*Problem to solve*.
Place the data from the line containing "Expand the project switcher chevrons" up to and including the line containing "The height and" into a numbered list, omitting any blank lines.

**** Supplied data

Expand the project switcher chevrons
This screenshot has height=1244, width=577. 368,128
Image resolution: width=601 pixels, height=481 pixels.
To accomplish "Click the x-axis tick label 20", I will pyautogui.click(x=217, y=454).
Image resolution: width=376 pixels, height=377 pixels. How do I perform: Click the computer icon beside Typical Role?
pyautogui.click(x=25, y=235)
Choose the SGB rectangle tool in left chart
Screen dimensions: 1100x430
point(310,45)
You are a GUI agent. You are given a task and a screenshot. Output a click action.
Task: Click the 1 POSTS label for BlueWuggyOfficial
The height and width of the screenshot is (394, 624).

********
**** Supplied data

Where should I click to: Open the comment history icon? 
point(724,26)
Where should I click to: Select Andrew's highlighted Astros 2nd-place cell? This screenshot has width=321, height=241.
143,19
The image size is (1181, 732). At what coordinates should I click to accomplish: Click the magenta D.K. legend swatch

********

*Response below*.
1. Expand the project switcher chevrons
2. This screenshot has height=1244, width=577. 368,128
3. Image resolution: width=601 pixels, height=481 pixels.
4. To accomplish "Click the x-axis tick label 20", I will pyautogui.click(x=217, y=454).
5. Image resolution: width=376 pixels, height=377 pixels. How do I perform: Click the computer icon beside Typical Role?
6. pyautogui.click(x=25, y=235)
7. Choose the SGB rectangle tool in left chart
8. Screen dimensions: 1100x430
9. point(310,45)
10. You are a GUI agent. You are given a task and a screenshot. Output a click action.
11. Task: Click the 1 POSTS label for BlueWuggyOfficial
12. The height and width of the screenshot is (394, 624).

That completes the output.